-- PAGE EXCERPT follows --

The major archbishop expressed concern that “a humanitarian catastrophe is beginning” in Ukrainian cities that have been surrounded by Russian forces.
“Our thoughts are with Mariupol, Volnovakha, Kherson. The enemy is blocking and besieging large cities and is not giving the residents an opportunity to leave the city, does not give an opportunity to deliver food, and from above fly enemy bombs that sow death," he said.
In the port city of Mariupol in the south of the Donetsk region, residents who have not fled the city have been without heat, electricity, or water for three days, the BBC reported
Russian troops who surround the city of half a million people have made it nearly impossible to bring in medicines and other critical supplies, though Russia’s Defense Ministry announced a brief “cease-fire” for this purpose early Saturday morning, according to the New York Times.
“Today I would like to support and address those who can truly help these people at the international level,” Shevchuk said.

-- PAGE EXCERPT concluded --

● **ASSIGNMENT A**: In the excerpt on besieged Ukrainian cities, how long have the residents still in Mariupol been without heat, electricity, or water?
● **ASSIGNMENT B**: Summarize the excerpt on besieged Ukrainian cities in two sentences.

-- EXCERPTED DATA follows --

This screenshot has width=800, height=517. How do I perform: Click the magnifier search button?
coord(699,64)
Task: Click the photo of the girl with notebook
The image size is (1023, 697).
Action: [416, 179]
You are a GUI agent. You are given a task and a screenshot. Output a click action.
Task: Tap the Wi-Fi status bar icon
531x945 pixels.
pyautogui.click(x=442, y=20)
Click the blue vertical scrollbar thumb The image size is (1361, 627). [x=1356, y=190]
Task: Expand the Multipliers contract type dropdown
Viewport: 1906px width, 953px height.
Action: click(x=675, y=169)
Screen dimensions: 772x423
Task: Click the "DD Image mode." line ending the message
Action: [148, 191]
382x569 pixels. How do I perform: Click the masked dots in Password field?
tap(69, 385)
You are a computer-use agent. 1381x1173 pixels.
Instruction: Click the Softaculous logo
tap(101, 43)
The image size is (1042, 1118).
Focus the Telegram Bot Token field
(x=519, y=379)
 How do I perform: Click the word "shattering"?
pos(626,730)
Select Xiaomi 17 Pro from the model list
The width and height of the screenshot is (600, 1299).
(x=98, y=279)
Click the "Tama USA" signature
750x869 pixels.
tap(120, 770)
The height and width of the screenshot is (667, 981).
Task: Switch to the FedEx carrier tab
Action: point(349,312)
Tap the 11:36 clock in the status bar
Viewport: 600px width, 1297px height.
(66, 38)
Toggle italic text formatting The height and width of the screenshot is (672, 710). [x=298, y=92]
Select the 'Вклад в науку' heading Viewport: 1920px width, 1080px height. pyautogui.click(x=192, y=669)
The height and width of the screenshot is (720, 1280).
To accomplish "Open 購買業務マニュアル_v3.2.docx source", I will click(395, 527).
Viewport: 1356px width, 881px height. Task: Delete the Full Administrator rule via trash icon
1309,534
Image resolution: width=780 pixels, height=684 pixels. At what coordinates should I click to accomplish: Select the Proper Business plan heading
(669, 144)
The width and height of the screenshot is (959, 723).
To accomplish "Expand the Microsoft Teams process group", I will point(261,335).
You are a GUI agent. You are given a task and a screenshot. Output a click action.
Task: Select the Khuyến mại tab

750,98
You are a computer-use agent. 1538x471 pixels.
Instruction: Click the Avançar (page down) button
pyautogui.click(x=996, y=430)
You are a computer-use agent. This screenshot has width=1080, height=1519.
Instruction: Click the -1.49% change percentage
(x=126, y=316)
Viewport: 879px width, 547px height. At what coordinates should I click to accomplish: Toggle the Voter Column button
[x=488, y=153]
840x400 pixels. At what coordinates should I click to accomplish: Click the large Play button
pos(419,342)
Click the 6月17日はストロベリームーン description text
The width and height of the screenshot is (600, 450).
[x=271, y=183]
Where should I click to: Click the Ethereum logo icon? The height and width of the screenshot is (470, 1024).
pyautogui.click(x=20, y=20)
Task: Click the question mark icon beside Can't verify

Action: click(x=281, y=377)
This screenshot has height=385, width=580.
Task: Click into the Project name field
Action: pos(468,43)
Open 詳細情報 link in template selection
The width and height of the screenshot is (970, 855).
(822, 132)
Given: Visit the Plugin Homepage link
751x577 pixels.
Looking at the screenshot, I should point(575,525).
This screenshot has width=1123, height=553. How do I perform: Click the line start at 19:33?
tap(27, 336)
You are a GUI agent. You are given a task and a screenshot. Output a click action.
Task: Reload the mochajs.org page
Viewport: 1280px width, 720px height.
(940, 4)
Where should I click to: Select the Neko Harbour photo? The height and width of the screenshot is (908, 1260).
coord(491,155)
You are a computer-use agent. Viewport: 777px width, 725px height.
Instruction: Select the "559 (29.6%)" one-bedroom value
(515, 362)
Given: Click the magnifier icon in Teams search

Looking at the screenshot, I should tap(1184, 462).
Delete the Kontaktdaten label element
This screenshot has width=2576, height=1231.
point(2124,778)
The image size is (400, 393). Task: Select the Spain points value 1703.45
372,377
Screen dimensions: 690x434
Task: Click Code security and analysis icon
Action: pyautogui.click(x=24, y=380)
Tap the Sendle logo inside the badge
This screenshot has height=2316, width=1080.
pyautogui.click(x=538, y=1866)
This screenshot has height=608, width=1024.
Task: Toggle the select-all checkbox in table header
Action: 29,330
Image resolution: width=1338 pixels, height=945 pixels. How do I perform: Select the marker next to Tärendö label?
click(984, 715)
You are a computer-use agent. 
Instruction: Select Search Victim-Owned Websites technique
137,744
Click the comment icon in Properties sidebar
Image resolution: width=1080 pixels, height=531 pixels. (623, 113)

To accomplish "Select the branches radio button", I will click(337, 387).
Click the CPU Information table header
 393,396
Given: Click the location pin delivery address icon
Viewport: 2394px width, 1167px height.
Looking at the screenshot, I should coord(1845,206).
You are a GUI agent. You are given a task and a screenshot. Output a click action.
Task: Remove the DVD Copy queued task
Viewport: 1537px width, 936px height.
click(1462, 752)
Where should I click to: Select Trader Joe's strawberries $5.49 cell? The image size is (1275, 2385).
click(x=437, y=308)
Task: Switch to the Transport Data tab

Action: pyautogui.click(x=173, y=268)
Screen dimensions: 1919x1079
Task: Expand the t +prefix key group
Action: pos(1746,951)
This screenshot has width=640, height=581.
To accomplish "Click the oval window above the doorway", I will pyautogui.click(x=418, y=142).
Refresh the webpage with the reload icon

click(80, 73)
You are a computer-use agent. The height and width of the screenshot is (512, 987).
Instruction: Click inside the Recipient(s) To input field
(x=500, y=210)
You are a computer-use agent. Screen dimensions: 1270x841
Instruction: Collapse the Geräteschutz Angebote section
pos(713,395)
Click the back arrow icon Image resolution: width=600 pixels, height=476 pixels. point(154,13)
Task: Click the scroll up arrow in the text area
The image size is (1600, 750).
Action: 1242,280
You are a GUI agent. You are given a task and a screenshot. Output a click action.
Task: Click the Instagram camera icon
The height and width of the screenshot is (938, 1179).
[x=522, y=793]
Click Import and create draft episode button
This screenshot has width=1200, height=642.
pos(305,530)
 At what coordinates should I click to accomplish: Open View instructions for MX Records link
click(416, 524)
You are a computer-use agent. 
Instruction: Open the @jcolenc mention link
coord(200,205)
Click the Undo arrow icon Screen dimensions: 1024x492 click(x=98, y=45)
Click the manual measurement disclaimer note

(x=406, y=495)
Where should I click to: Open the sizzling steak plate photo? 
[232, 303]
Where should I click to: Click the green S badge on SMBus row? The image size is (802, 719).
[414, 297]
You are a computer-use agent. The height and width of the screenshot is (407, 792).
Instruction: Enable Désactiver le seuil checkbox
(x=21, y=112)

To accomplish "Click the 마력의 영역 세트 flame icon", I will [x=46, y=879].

-- EXCERPTED DATA concluded --

● **WRITTEN RESPONSE A**: Three days.

● **WRITTEN RESPONSE B**: The major archbishop, Shevchuk, warned that a humanitarian catastrophe is beginning in cities like Mariupol, Volnovakha, and Kherson, where Russian forces are blocking residents from leaving and food from being delivered while bombs fall. In Mariupol, remaining residents have gone three days without heat, electricity, or water, and the encirclement has made bringing in medicines and other critical supplies nearly impossible, despite a brief cease-fire that Russia's Defense Ministry announced.